▶ **ARBEITSAUFTRÄGE**
- 1) Beantworten Sie anhand des Lesetexts folgende Fragen:
(a) Wie viele Künstler aus Syrien treffen in dem Projekt auf Musik von Bach?
(b) Wie alt ist die Geschichte Aleppos?
(c) Welche drei Gruppen stehen am Ende der Aufzählung derer, die in Aleppo kulturelle Spuren hinterlassen haben?
- 2) Ändern Sie den Abschnitt des Lesetexts von „Kultur: Andere Klangsprachen, ähnliche“ bis „kulturelle Spuren hinterlassen.“ und schreiben Sie ihn neu, wobei „Aleppo“ durch „Halab“ ersetzt wird.

Kultur: Andere Klangsprachen, ähnliche Methoden Vier Künstler aus Syrien treffen bei dem Projekt „Bach. Passion. Aleppo“ auf Musik von Bach

Ach, Aleppo – wie mag es wohl derzeit in der zweitgrößten syrischen Stadt nach fünf Jahren Krieg aussehen? In ihrer weit über 5000 Jahre alten Geschichte hat die Stadt schon viele Kämpfe erlebt.

Ach, Aleppo – wie mag es wohl derzeit in der zweitgrößten syrischen Stadt nach fünf Jahren Krieg aussehen? In ihrer weit über 5000 Jahre alten Geschichte hat die Stadt schon viele Kämpfe erlebt. Babylonier, Hetiter, Assyrer, Griechen, Armenier, Römer, Perser, Ottomanen, Araber, Juden und Christen haben dort kulturelle Spuren hinterlassen.

▶ **VORLIEGENDES MATERIAL**
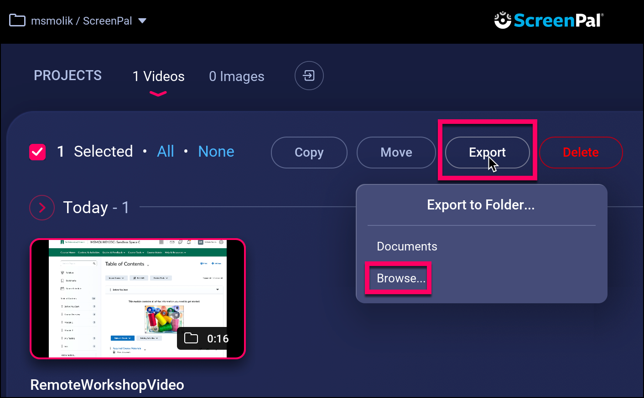
Task: Click the PROJECTS heading
Action: coord(68,76)
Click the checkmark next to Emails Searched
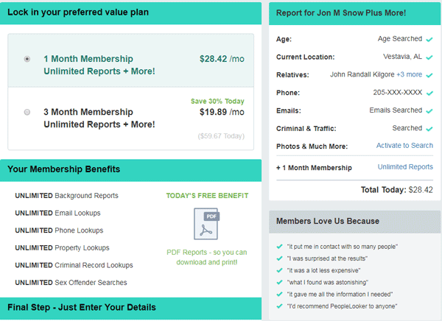Screen dimensions: 442x321 pyautogui.click(x=429, y=110)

▶ **LÖSUNGEN**
- 1)
(a) Vier Künstler.
(b) Weit über 5000 Jahre.
(c) Araber, Juden und Christen.

- 2)
Kultur: Andere Klangsprachen, ähnliche Methoden Vier Künstler aus Syrien treffen bei dem Projekt „Bach. Passion. Halab“ auf Musik von Bach

Ach, Halab – wie mag es wohl derzeit in der zweitgrößten syrischen Stadt nach fünf Jahren Krieg aussehen? In ihrer weit über 5000 Jahre alten Geschichte hat die Stadt schon viele Kämpfe erlebt.

Ach, Halab – wie mag es wohl derzeit in der zweitgrößten syrischen Stadt nach fünf Jahren Krieg aussehen? In ihrer weit über 5000 Jahre alten Geschichte hat die Stadt schon viele Kämpfe erlebt. Babylonier, Hetiter, Assyrer, Griechen, Armenier, Römer, Perser, Ottomanen, Araber, Juden und Christen haben dort kulturelle Spuren hinterlassen.